[Items listed in a dataset]
◆ ◆ ◆ ◆ ◆
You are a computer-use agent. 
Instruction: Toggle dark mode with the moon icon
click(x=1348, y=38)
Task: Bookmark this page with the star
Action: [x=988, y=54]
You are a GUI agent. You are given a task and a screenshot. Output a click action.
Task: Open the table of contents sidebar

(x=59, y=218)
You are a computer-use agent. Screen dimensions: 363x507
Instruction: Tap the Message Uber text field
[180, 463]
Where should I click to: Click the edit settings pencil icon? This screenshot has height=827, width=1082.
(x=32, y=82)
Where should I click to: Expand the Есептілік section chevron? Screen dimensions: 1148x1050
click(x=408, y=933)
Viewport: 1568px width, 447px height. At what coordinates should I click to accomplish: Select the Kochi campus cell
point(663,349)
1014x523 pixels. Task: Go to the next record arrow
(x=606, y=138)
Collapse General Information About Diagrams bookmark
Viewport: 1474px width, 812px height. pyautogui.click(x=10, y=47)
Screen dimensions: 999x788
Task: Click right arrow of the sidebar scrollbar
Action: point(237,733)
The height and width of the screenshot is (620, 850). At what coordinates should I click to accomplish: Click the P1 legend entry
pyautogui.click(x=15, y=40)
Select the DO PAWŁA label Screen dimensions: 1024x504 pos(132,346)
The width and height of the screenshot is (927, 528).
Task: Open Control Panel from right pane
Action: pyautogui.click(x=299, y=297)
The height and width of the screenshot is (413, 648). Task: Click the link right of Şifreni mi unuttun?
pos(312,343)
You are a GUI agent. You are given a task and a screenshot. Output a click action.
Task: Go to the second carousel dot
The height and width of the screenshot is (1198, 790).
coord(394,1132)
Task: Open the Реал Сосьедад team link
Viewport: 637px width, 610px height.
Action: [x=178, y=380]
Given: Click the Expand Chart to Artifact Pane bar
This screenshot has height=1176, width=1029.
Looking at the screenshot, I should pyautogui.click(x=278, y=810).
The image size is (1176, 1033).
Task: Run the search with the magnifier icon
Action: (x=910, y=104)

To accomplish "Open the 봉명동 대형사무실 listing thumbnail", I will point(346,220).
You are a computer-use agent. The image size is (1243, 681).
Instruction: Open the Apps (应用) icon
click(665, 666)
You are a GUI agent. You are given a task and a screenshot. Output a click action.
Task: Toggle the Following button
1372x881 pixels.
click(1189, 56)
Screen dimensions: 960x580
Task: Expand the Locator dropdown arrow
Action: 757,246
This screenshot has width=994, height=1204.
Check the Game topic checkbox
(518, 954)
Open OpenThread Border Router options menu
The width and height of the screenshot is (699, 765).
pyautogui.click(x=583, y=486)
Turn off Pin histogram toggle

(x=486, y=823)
◆ ◆ ◆ ◆ ◆
Exercise objective:
Could you reproduce the lines above, from the one that holds "This screenshot has width=994, height=1204." through the last, exactly as they stand?

Task result:
This screenshot has width=994, height=1204.
Check the Game topic checkbox
(518, 954)
Open OpenThread Border Router options menu
The width and height of the screenshot is (699, 765).
pyautogui.click(x=583, y=486)
Turn off Pin histogram toggle

(x=486, y=823)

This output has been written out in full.